Цель задания: Соберите все строки, в которых встречается слово «Task», и перепишите их без изменений.

Записи набора данных:
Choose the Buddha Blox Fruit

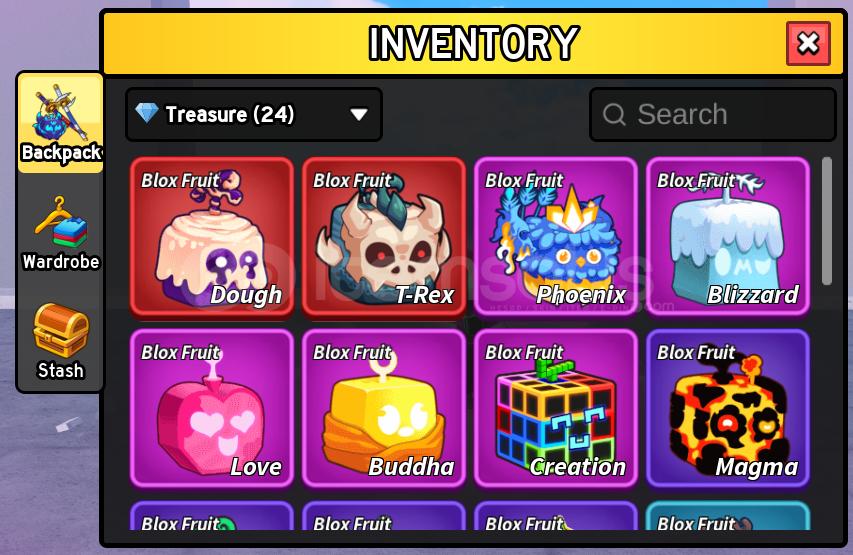(x=384, y=408)
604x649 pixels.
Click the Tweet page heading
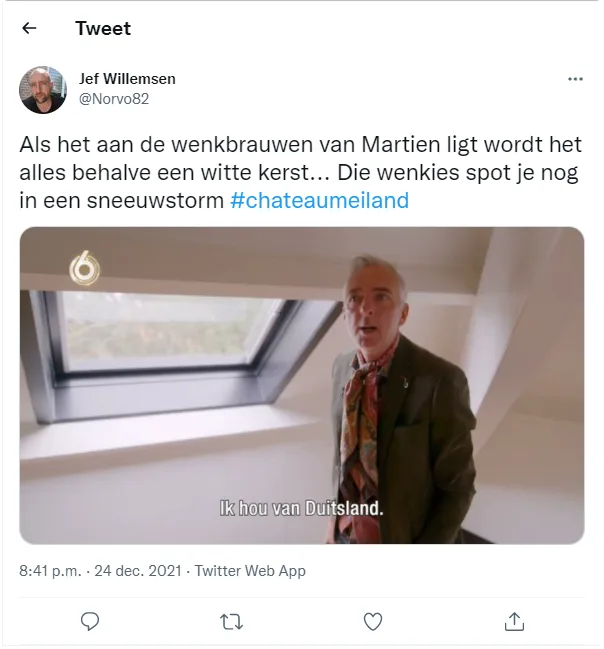(103, 29)
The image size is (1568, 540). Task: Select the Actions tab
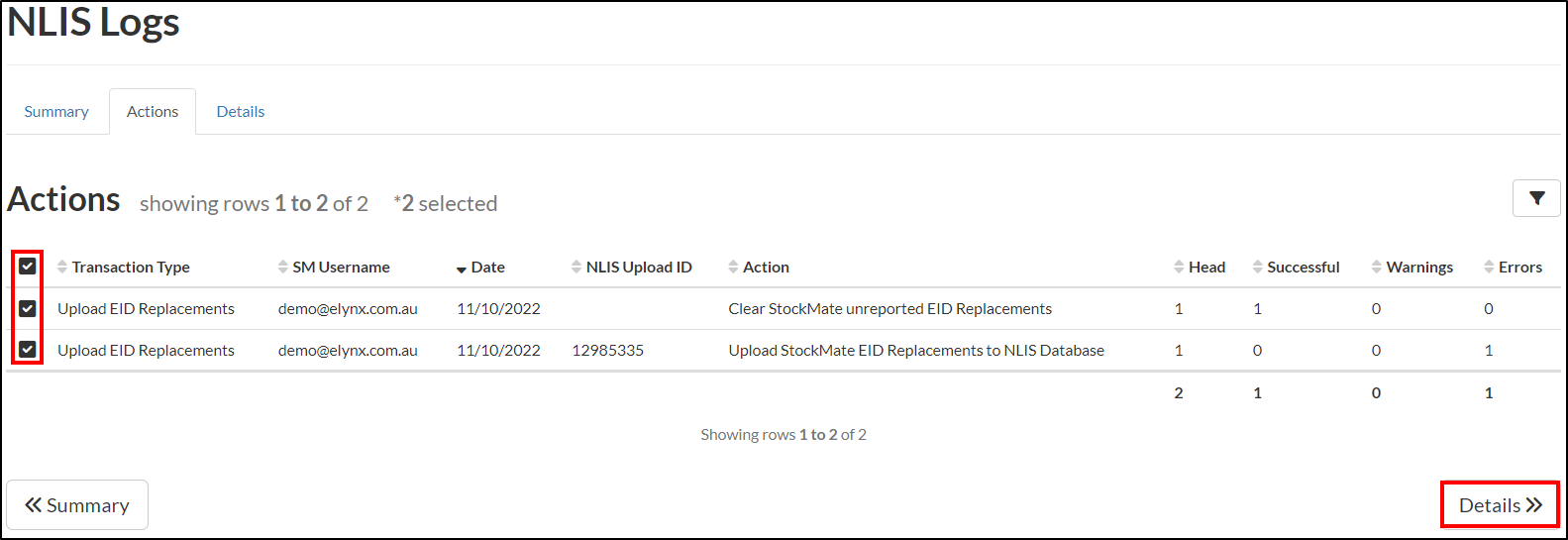(153, 112)
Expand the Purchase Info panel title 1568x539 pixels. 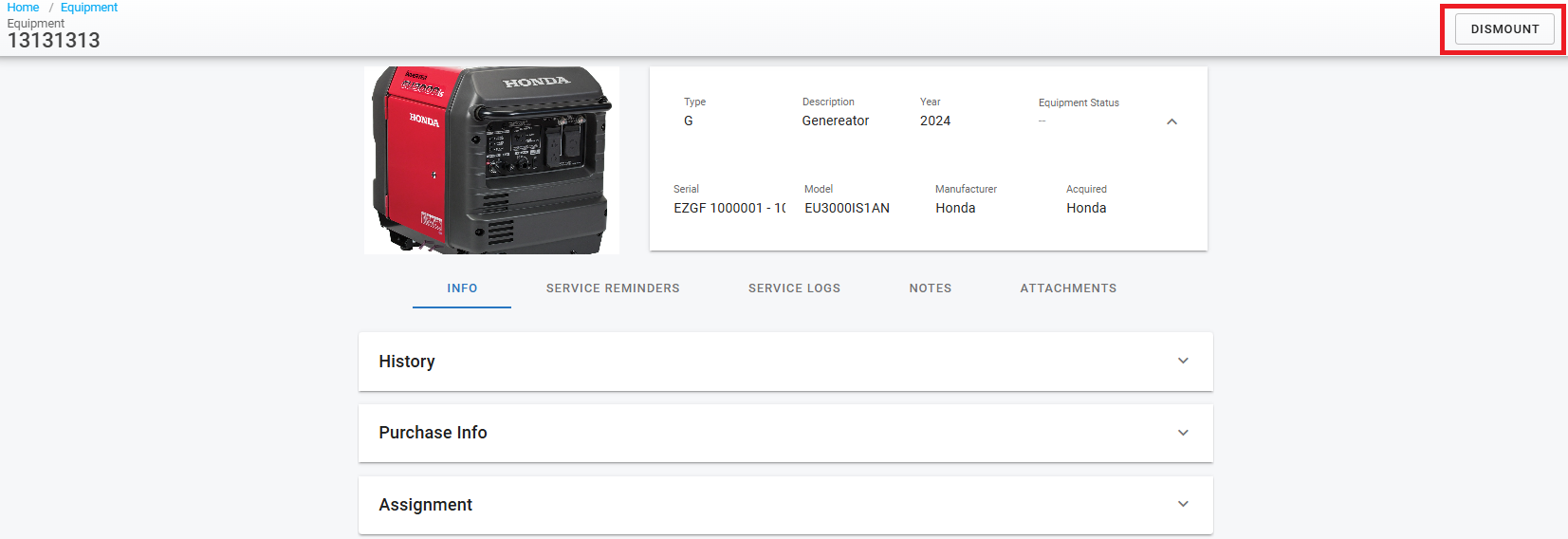click(x=433, y=433)
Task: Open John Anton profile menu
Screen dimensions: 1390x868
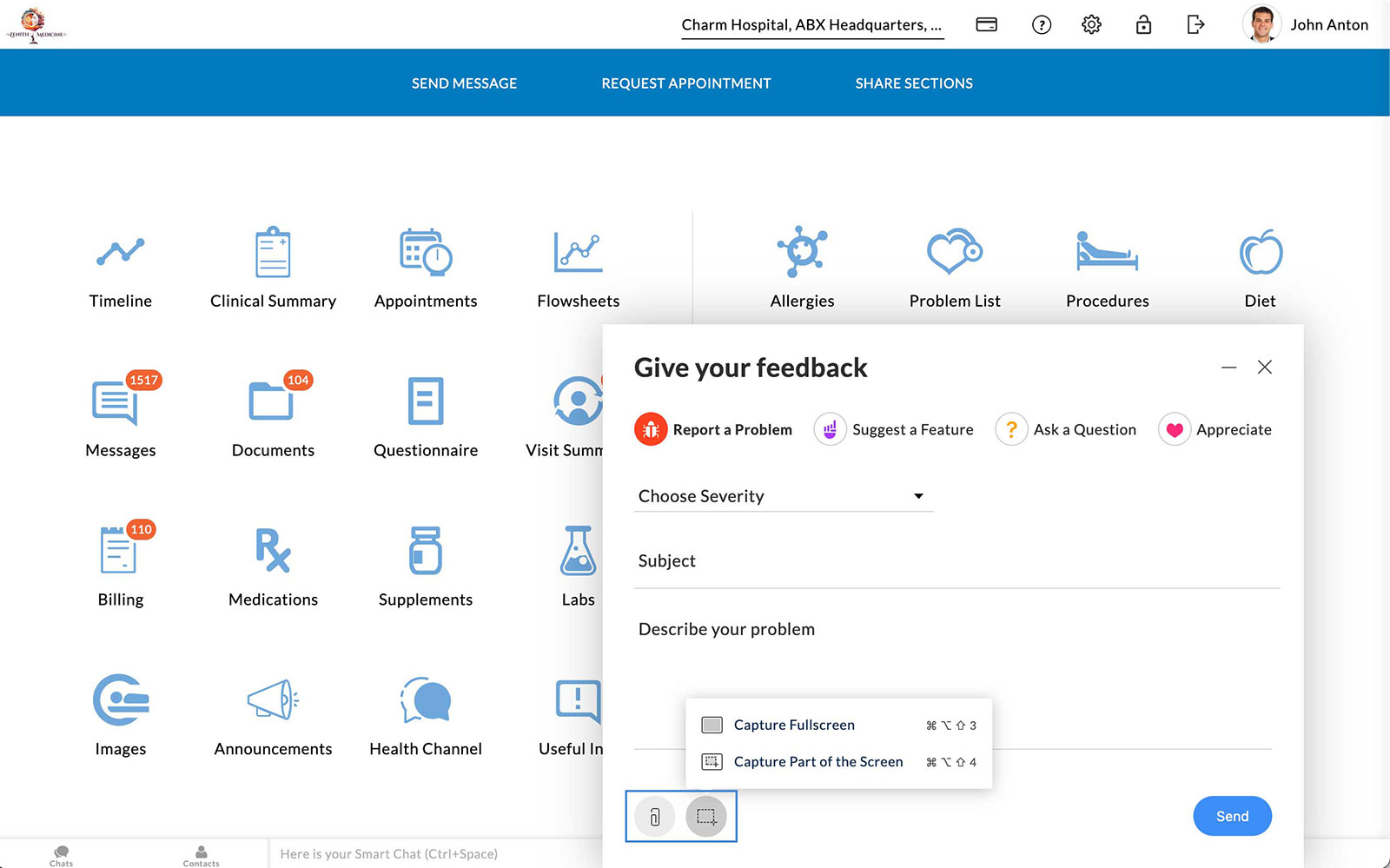Action: click(x=1307, y=24)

Выполненное задание:
The image size is (1568, 540). Task: Select the Actions tab
Task: Open John Anton profile menu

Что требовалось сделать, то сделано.